Absolutely! Try a drizzle of raspberry sauce, fresh fruit, or even a chocolate ganache to elevate the flavors. - Can I make this cheesecake ahead of time?
Yes, this cheesecake is perfect for making ahead! It needs to chill for at least 4 hours, so it’s a great make-ahead dessert. - How can I prevent the cheesecake from cracking?
Be sure to bake the cheesecake gently without opening the oven door during baking. Also, allow it to cool gradually after baking to prevent cracks from forming. - Can I make this cheesecake gluten-free?

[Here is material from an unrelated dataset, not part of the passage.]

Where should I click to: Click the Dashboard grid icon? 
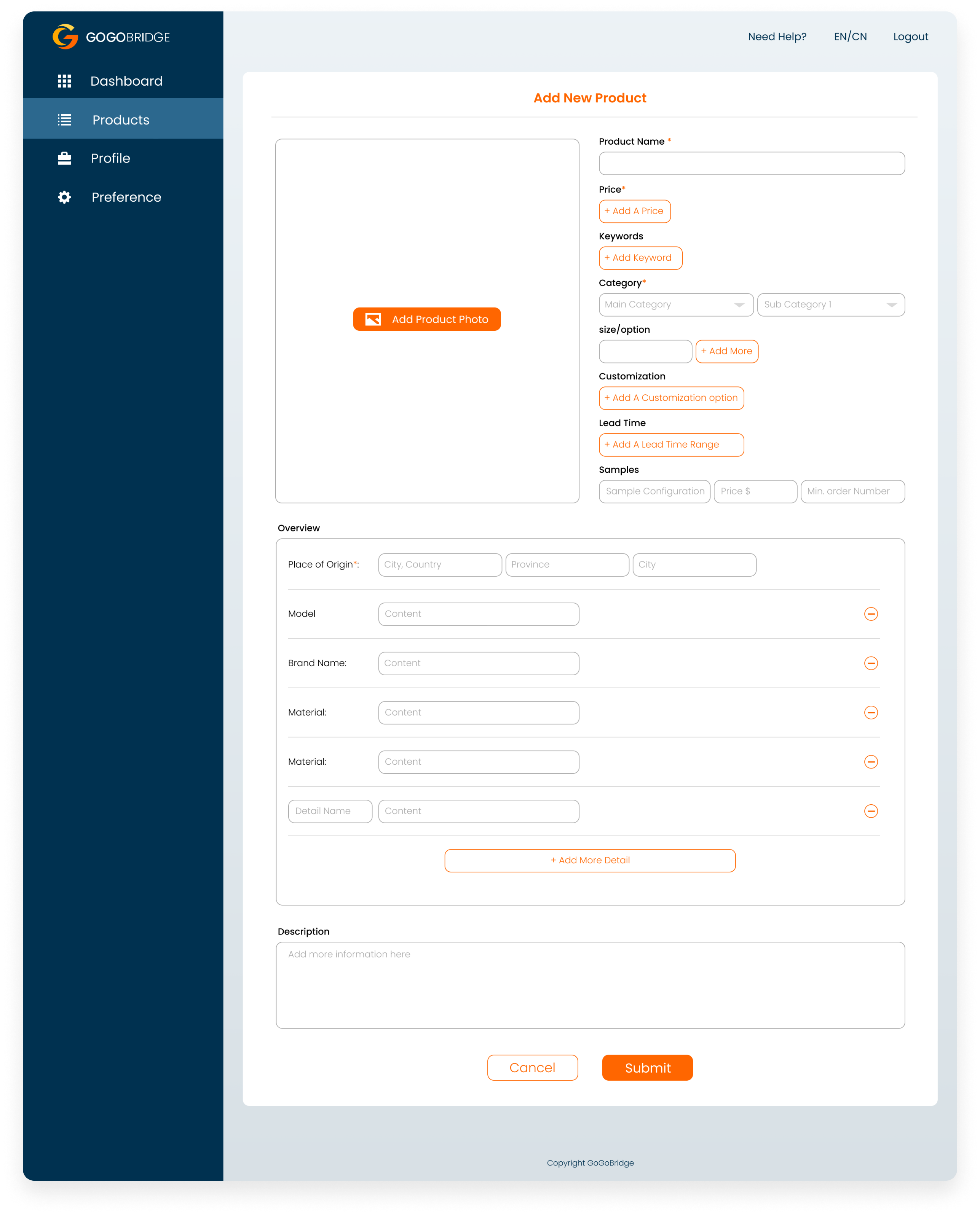[64, 81]
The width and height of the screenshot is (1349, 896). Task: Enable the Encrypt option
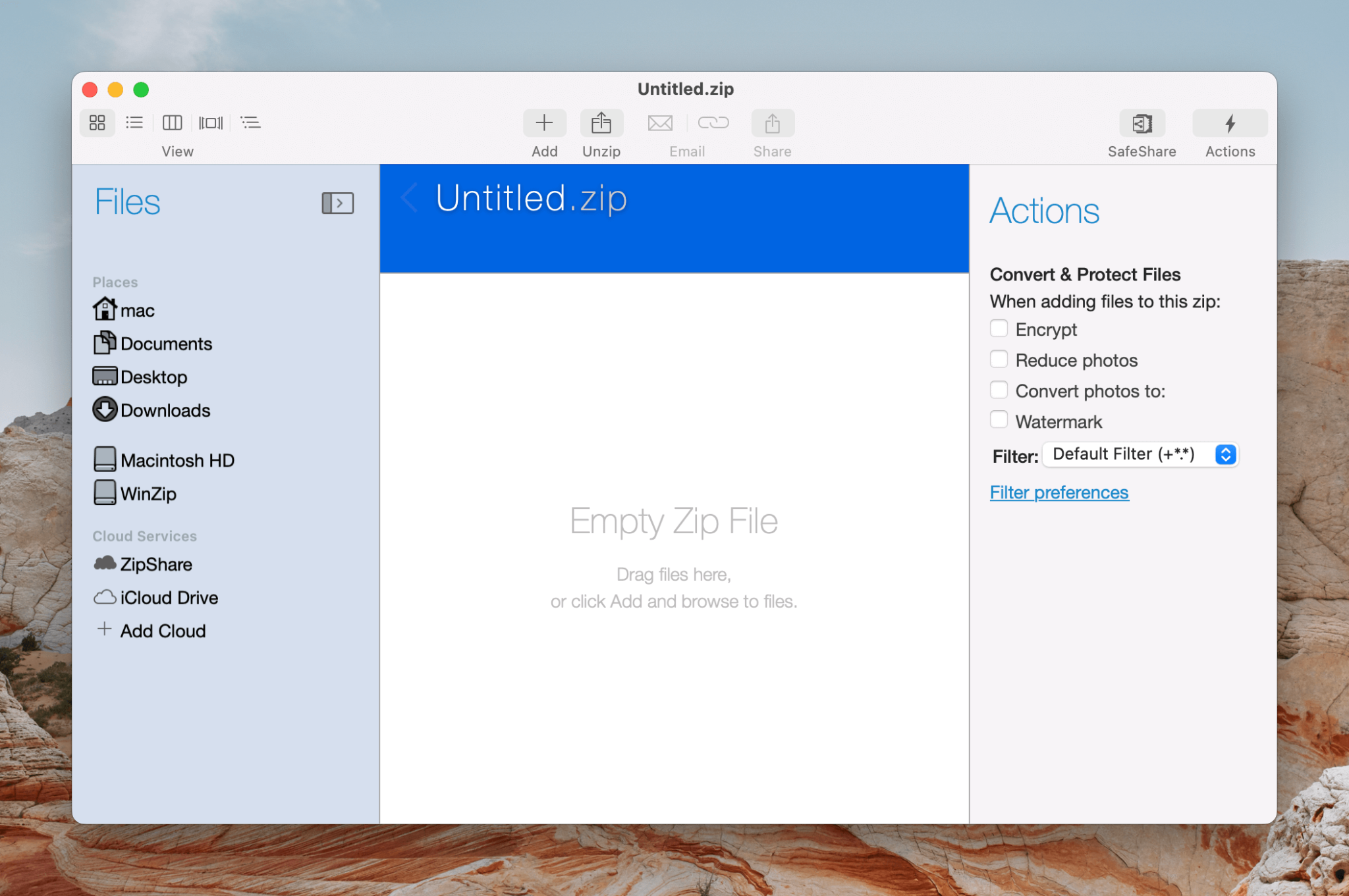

Yes! Just use gluten-free graham cracker crumbs or almond flour for the crust, and the recipe will be entirely gluten-free. - What if I don’t have a springform pan?
You can use a regular cake pan, but it will be harder to remove the cheesecake. You may need to line the pan with parchment paper to help lift it out. - How long does the cheesecake need to chill?
The cheesecake should chill for at least 4 hours, but for the best flavor and texture, chill it overnight. - Can I add a different citrus flavor instead of lemon?
Yes, you can substitute lemon juice and zest with orange or lime for a different citrus twist.
Conclusion
This creamy ricotta cheesecake with a lemon twist is a delightful, refreshing dessert that’s sure to become a favorite. With its smooth, velvety texture and the bright, citrusy kick from the lemon, it’s the perfect balance of rich and refreshing. Whether you enjoy it on its own or dressed up with a fruit topping, this cheesecake will be a crowd-pleaser every time. Easy to make and perfect for making ahead, it’s the ideal dessert for any occasion.
PrintA Creamy Ricotta Cheesecake with a Lemon Twist
- Total Time: 5 hours (including chilling)
- Yield: 8 1x
Description
This rich and creamy ricotta cheesecake is perfectly complemented by the bright, refreshing flavor of lemon. A smooth, melt-in-your-mouth dessert that’s sure to impress!
Ingredients
- 1 1/2 cups graham cracker crumbs
- 1/3 cup sugar
- 1/2 cup butter, melted
- 2 cups ricotta cheese
- 1 cup sugar
- 1 tablespoon flour
- 4 eggs
- 1/4 cup lemon juice
- 1 teaspoon lemon zest
Instructions
- Preheat oven to 325°F (165°C).
- In a mixing bowl, combine graham cracker crumbs, 1/3 cup sugar, and melted butter. Press into the bottom of a 9-inch springform pan.
- In a separate bowl, beat ricotta cheese until smooth. Add 1 cup sugar, flour, eggs, lemon juice, and lemon zest. Mix until well combined.
- Pour the ricotta mixture over the crust in the springform pan.
- Bake for 1 hour, or until the center is almost set.
- Allow the cheesecake to cool before refrigerating for at least 4 hours.
- Serve chilled and enjoy!
Notes
- You can top the cheesecake with fresh berries or a lemon glaze for added flavor.
- Make sure the cheesecake is fully cooled before refrigerating to prevent condensation from affecting the texture.